ВОСПОМИНАНИЯ (В ПИСЬМЕ К БРАТУ) (Д. П. МАКСУТОВ)

Печать

Наша газета продолжает серию публикаций, посвященных 165-летию героической обороны Петропавловского порта в 1854 году, по материалам сборника «Защитники Отечества» Дальневосточного книжного издательства (1989). Составитель сборника Б. П. Полевой.

В этом номере мы публикуем письмо одного из участников отражения англо-французского десанта в 1854 году князя Дмитрия Петровича Максутова своему старшему брату Павлу Петровичу Максутову.

Несколько слов стоит сказать о роде Максутовых, который относится к волжско-булгарскому княжеско-мурзинскому роду.
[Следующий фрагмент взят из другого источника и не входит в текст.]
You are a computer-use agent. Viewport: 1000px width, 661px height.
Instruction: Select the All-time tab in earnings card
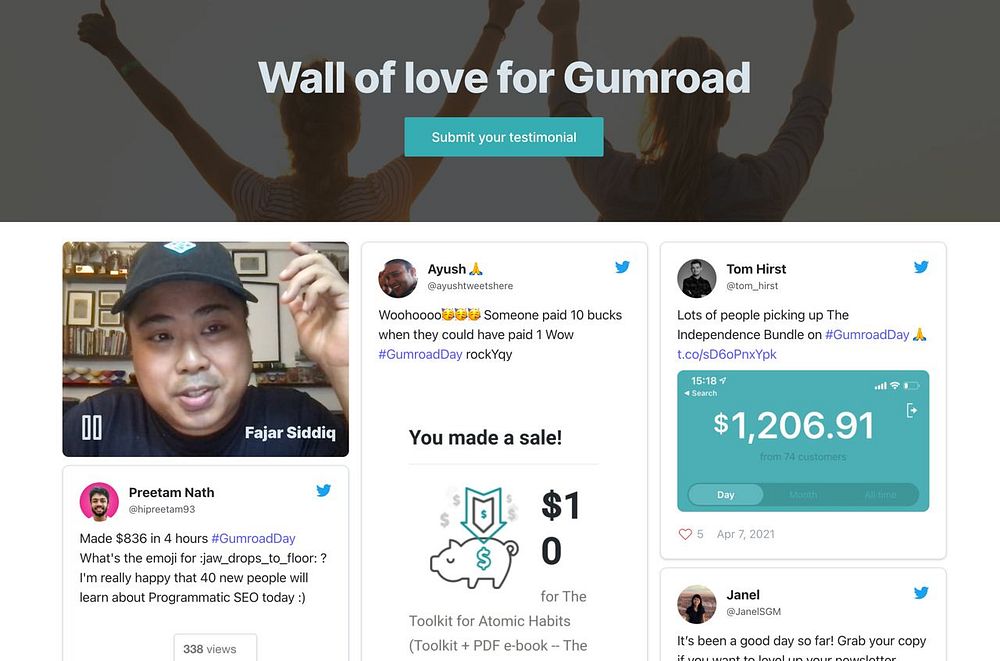pos(880,494)
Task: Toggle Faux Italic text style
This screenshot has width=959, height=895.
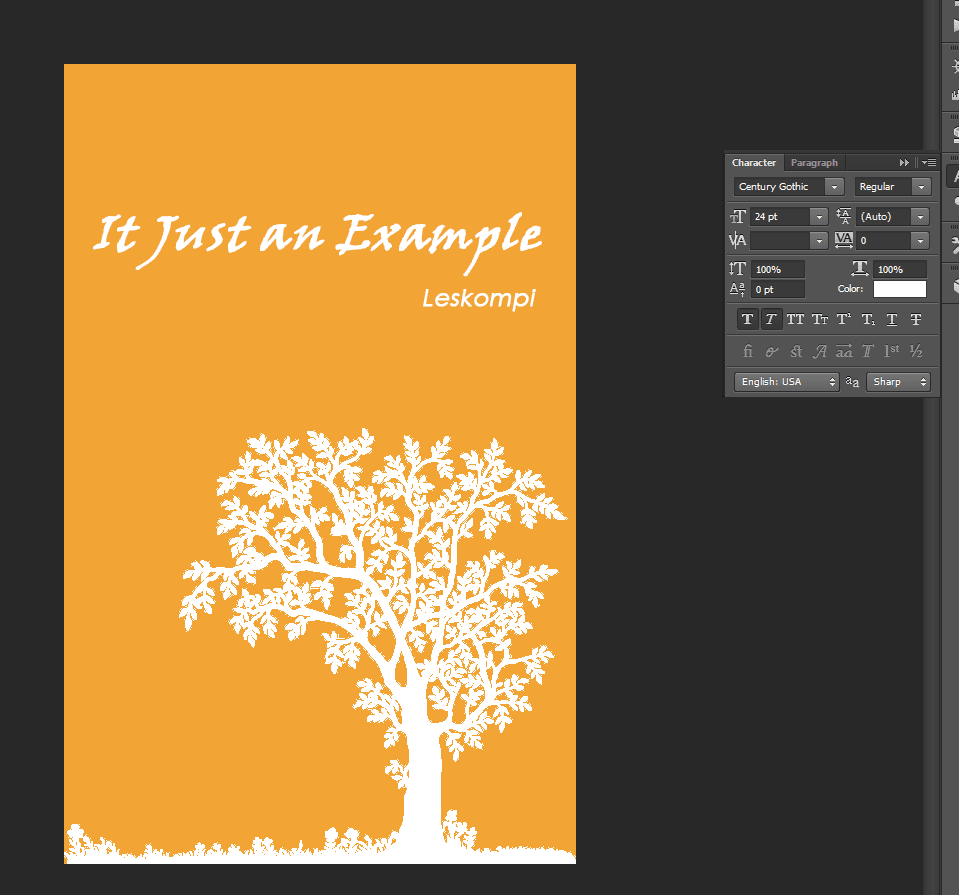Action: pyautogui.click(x=771, y=320)
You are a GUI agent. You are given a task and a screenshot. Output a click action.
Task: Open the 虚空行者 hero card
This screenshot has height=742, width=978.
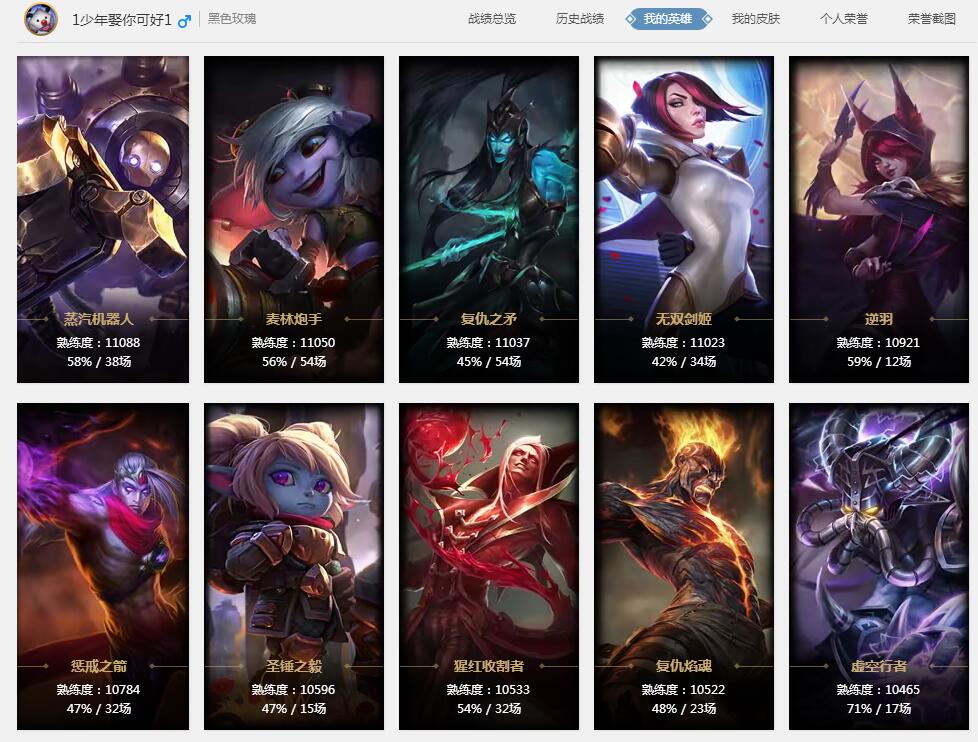879,566
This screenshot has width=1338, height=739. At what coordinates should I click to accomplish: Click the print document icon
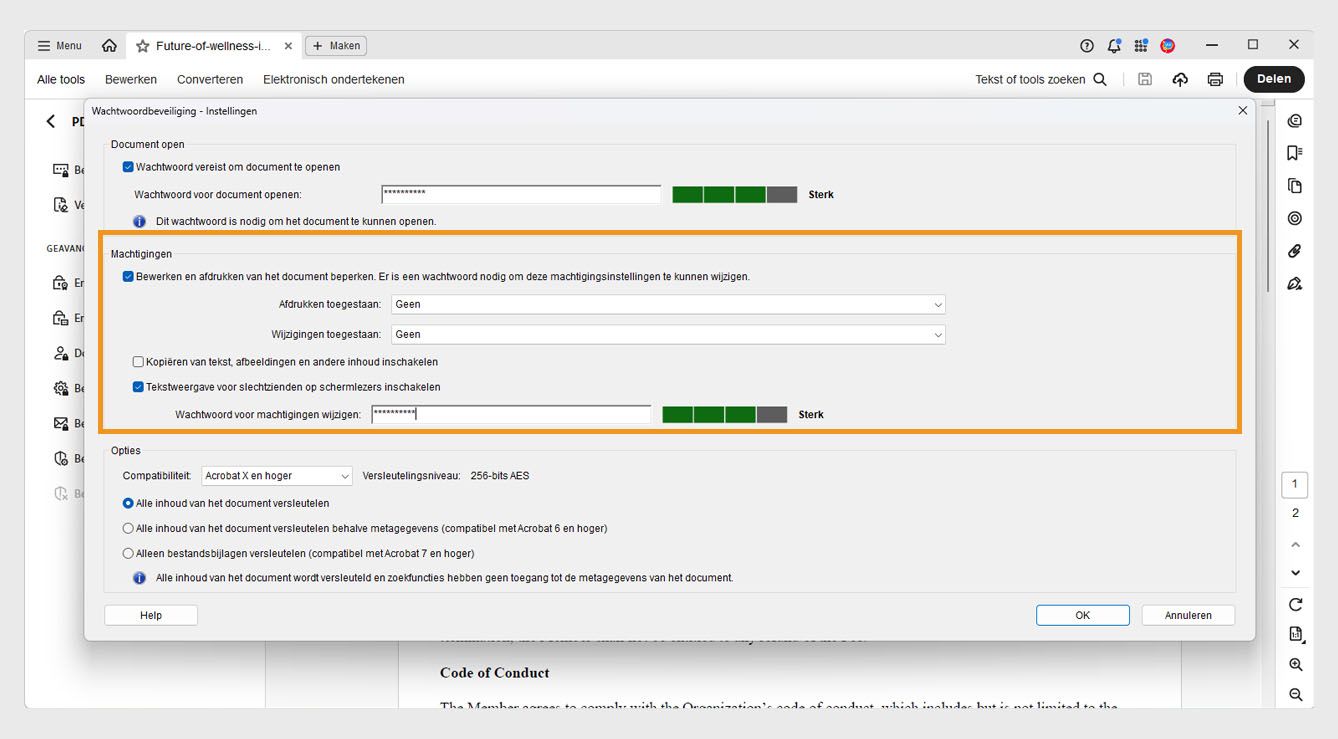[x=1215, y=79]
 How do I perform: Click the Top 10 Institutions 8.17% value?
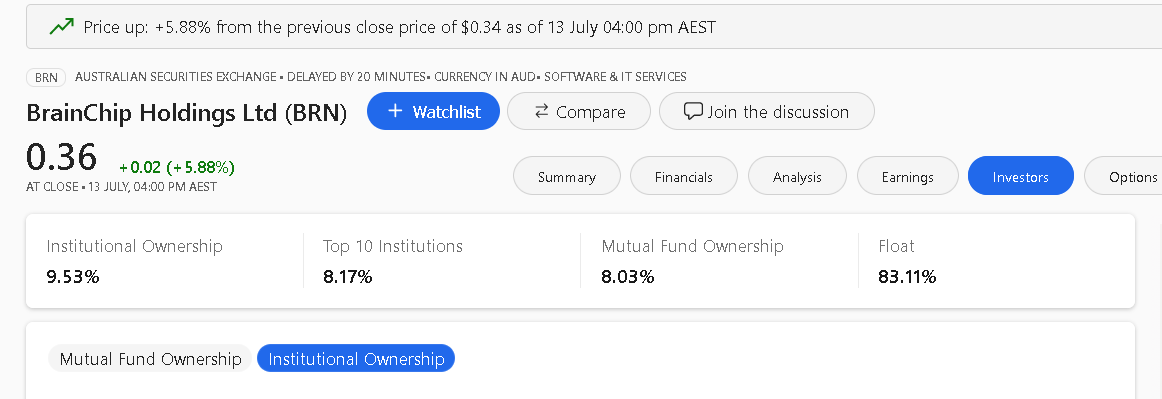pos(348,277)
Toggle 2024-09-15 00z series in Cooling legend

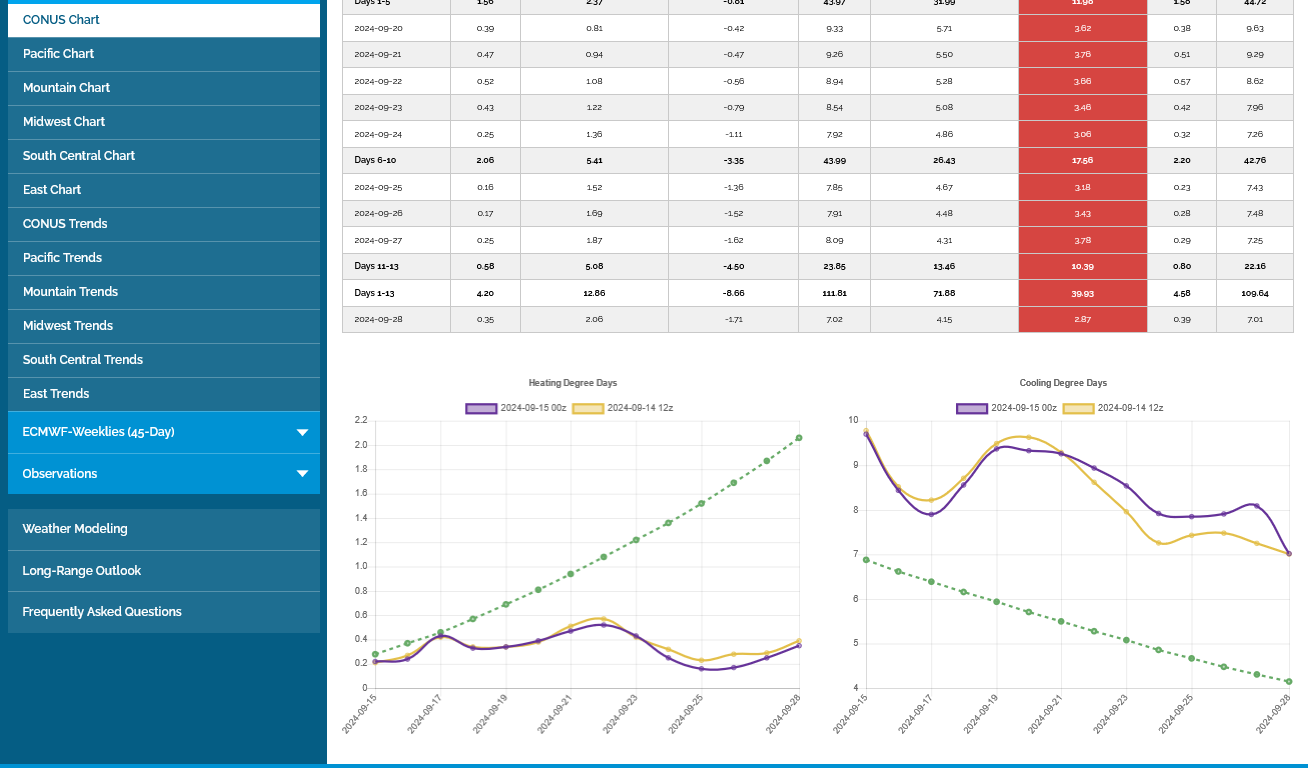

У главы семейства Петра Ивановича Максутова, действительного статского советника родилось четверо сыновей – Павел, Дмитрий, Александр и Петр. Наиболее известны нашим современникам были Павел, Дмитрий и Александр. Старший брат Павел Петрович дослужился до звания контр-адмирала, был участником Синопского сражения в 1853 году и обороны Севастополя в 1854–1855 годах.

 

Во время Синопского сражения (последнего сражения парусного флота) он нес службу на линейном корабле «Париж». Тогда русская эскадра кораблей Черноморского флота под командованием адмирала Павла Степановича Нахимова разгромила турецкую эскадру и уничтожила Синопскую крепость. За мужество и хладнокровие, по высочайшему повелению, Максутова наградили орденом Святого Владимира 4-й степени с бантом и годовым окладом жалования. Он отличился во время Крымской войны – при обороне Севастополя. Вот строчки из указа о его награждении: «Производятся за отличную храбрость и мужество, оказание при обороне города Севастополя во время бомбардирования оного англо-французскими войсками флотом… из лейтенантов в капитан-лейтенанты… Флотских экипажей… 31-го (князь Максутов 1-й») и награждается орденом Св. Анны 3 ст. с бантом, затем Св. Анны 2 ст. и Золотой саблей «за отличную храбрость и мужество, оказанные при обороне Севастополя».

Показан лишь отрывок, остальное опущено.